Analyzing Political Bias in LLMs via Target-Oriented Sentiment Classification
Akram Elbouanani, Evan Dufraisse, Adrian Popescu
TL;DR
The paper develops a scalable framework to analyze political bias in large language models by treating target-oriented sentiment classification as the testbed and measuring prediction inconsistency across entity substitutions with an entropy-based metric. It constructs a large, multilingual dataset (450 sentences, 1319 politicians across six languages) and evaluates seven models to reveal systematic biases that favor left/center-left alignments and disfavor right/far-right alignments, with bias intensity increasing for larger models and varying across languages. A key contribution is showing that LLMs encode internal representations of entities and exhibit cross-language bias patterns, along with a mitigation strategy—replacing politician names with fictional counterparts—that reduces inconsistencies and improves robustness.
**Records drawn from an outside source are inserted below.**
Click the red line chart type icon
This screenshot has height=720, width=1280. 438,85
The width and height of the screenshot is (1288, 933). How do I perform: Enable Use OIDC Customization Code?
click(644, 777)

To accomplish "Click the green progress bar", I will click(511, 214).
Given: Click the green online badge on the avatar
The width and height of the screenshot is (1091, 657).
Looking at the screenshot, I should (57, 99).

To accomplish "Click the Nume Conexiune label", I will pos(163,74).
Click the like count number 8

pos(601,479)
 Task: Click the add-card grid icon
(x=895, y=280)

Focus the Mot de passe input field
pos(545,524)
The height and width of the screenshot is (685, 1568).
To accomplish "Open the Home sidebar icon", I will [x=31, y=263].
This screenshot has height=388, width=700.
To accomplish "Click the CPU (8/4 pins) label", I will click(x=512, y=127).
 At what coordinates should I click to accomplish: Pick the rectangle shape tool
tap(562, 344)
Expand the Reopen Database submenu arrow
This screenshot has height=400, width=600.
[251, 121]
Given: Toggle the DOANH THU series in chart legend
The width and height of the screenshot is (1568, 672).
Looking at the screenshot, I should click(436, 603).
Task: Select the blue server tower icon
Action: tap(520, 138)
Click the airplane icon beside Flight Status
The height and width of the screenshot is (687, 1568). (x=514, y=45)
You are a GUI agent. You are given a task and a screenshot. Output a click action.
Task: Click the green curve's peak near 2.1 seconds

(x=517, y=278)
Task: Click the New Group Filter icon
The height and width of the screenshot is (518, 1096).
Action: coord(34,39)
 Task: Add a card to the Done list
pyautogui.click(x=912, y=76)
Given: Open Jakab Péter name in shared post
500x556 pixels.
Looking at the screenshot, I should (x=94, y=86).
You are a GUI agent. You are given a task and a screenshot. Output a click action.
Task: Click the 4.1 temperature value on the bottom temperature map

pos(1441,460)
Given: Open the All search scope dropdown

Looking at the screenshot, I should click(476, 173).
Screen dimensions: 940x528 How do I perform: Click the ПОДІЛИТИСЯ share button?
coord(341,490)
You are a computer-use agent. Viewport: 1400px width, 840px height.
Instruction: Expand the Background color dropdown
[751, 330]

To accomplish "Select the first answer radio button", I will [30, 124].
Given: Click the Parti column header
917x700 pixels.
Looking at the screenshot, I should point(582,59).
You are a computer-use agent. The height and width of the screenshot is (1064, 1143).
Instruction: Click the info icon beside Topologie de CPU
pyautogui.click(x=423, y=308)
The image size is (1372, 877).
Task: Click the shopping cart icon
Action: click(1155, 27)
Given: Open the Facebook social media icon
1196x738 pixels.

The work highlights implications for deploying LLMs in socially sensitive tasks and provides a practical, model-agnostic approach for bias assessment and mitigation, while acknowledging limitations in data representativeness and evolving political contexts.
Abstract
Political biases encoded by LLMs might have detrimental effects on downstream applications. Existing bias analysis methods rely on small-size intermediate tasks (questionnaire answering or political content generation) and rely on the LLMs themselves for analysis, thus propagating bias. We propose a new approach leveraging the observation that LLM sentiment predictions vary with the target entity in the same sentence. We define an entropy-based inconsistency metric to encode this prediction variability. We insert 1319 demographically and politically diverse politician names in 450 political sentences and predict target-oriented sentiment using seven models in six widely spoken languages. We observe inconsistencies in all tested combinations and aggregate them in a statistically robust analysis at different granularity levels. We observe positive and negative bias toward left and far-right politicians and positive correlations between politicians with similar alignment. Bias intensity is higher for Western languages than for others. Larger models exhibit stronger and more consistent biases and reduce discrepancies between similar languages. We partially mitigate LLM unreliability in target-oriented sentiment classification (TSC) by replacing politician names with fictional but plausible counterparts.